» Supplied material:

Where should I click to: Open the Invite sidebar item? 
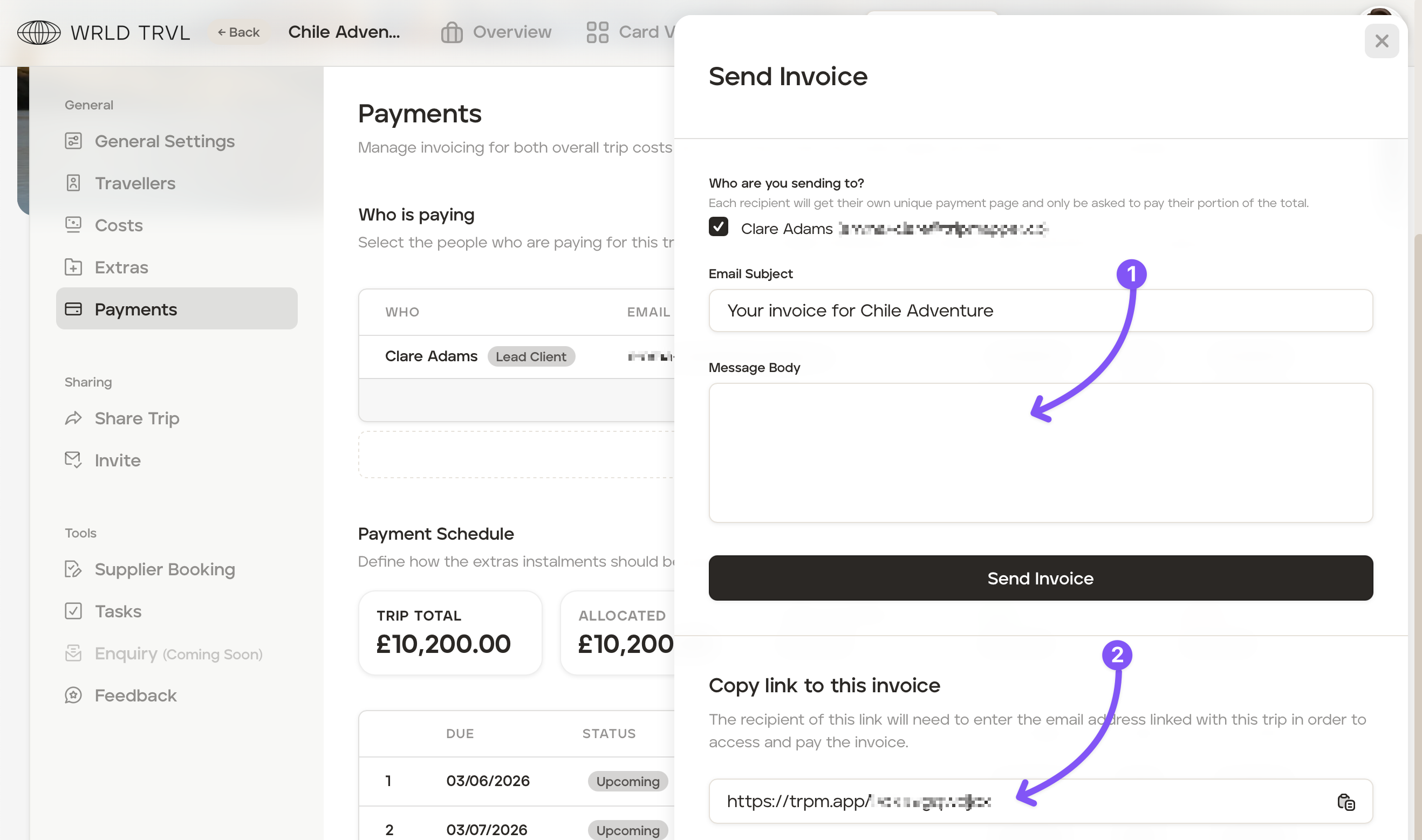117,460
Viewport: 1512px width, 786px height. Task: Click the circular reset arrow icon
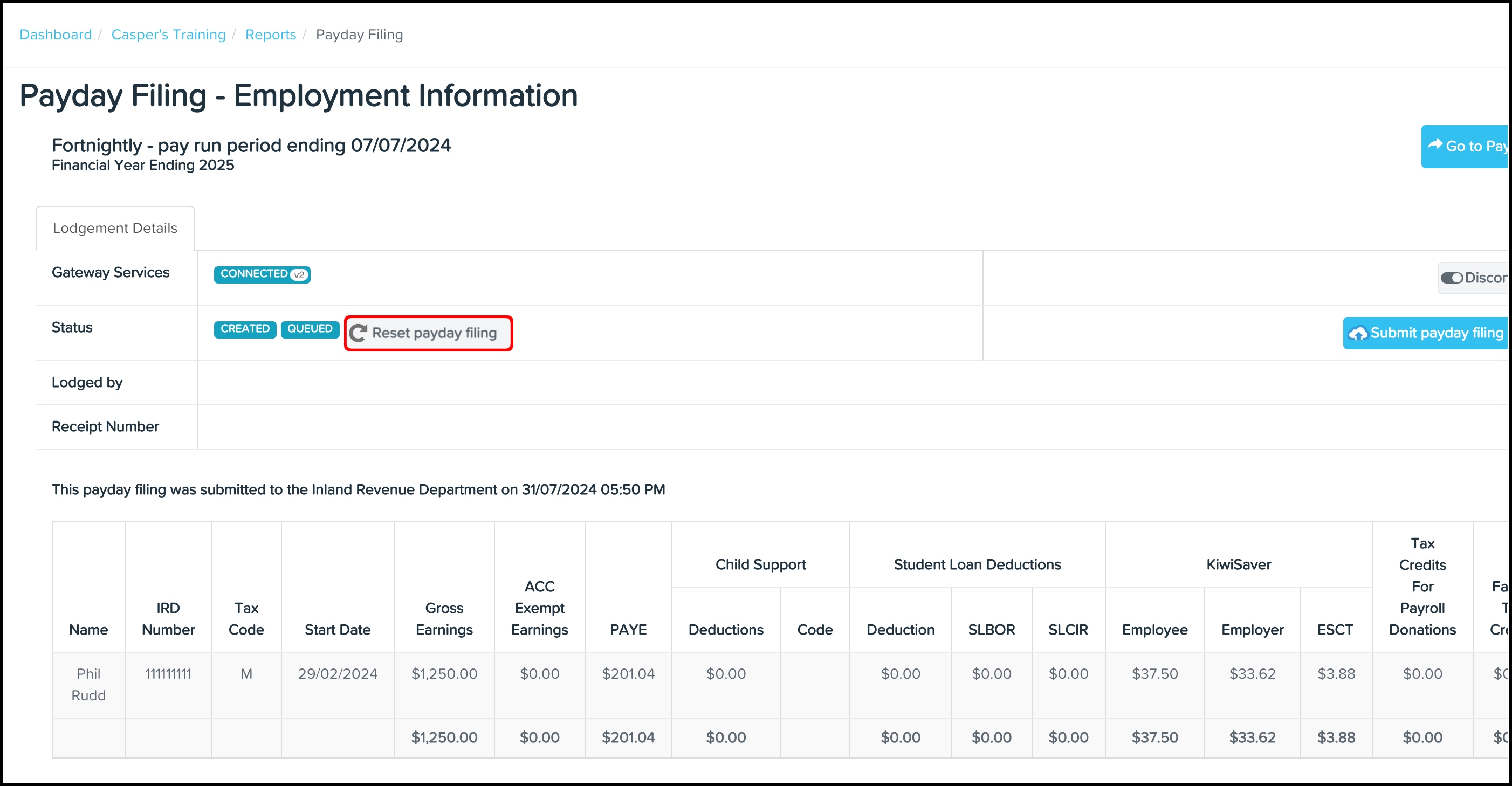tap(358, 333)
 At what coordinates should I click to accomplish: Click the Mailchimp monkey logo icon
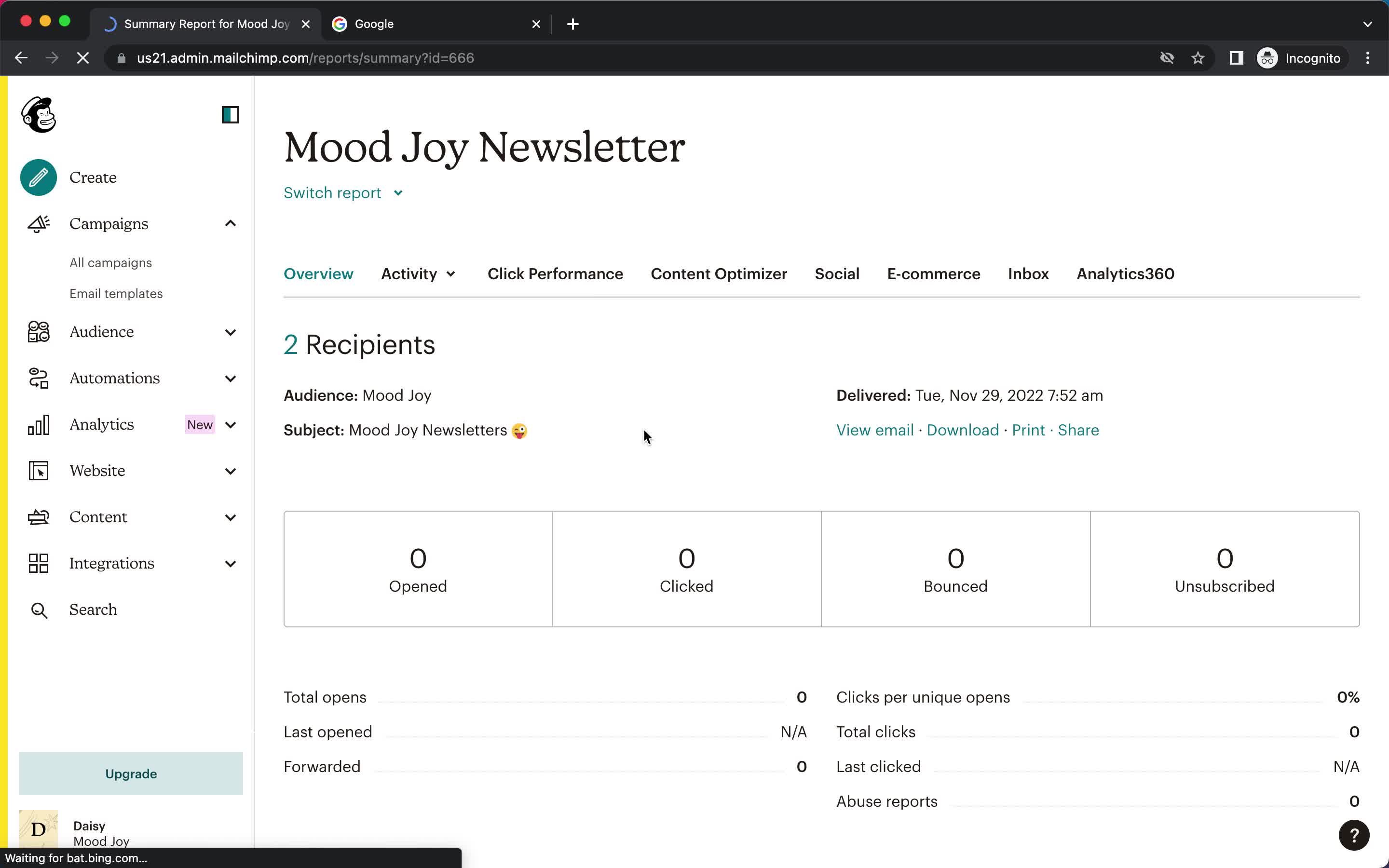(x=40, y=114)
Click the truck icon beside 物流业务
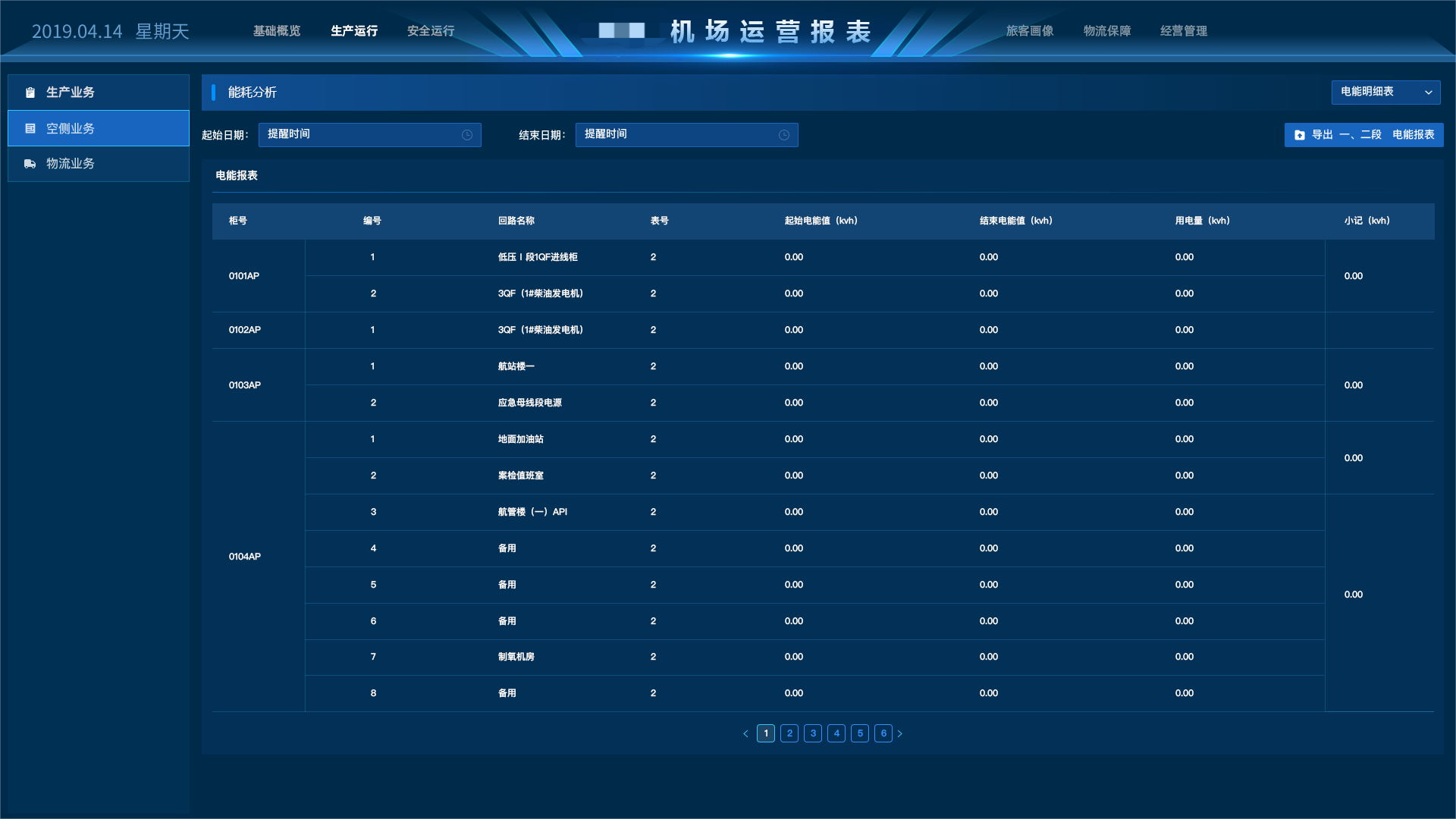 click(x=30, y=164)
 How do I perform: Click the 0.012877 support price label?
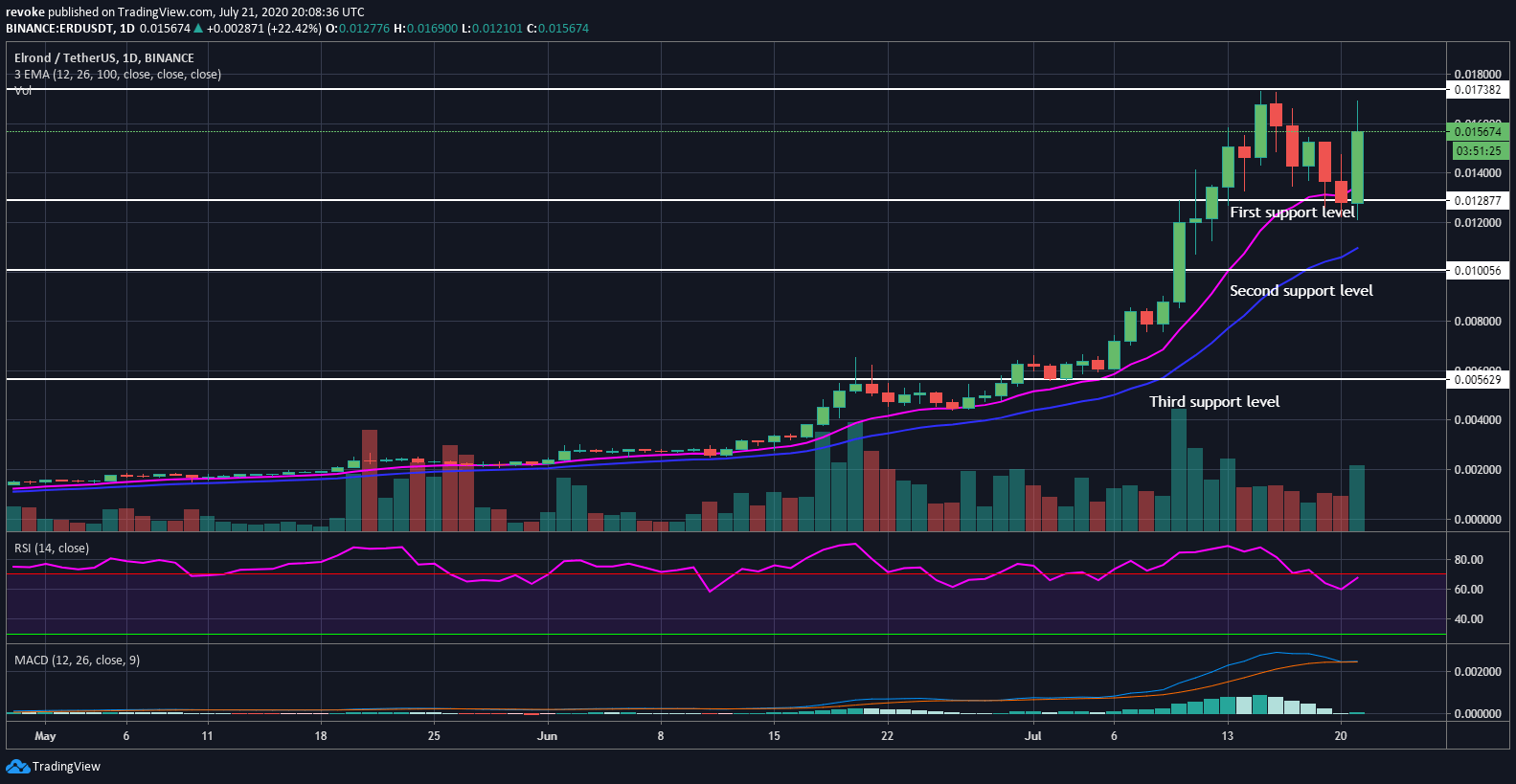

» What the exercise asks:
Rewrite the records above with every "icon" replaced by "symbol", changing nothing else. Leave out the pictures.

» Exercise result:
Where should I click to: Open the Invite sidebar item? 
117,460
Viewport: 1512px width, 786px height. Task: Click the circular reset arrow symbol
tap(358, 333)
 At what coordinates should I click to accomplish: Click the Mailchimp monkey logo symbol
(x=40, y=114)
Click the truck symbol beside 物流业务
 click(x=30, y=164)
 How do I perform: Click the 0.012877 support price label?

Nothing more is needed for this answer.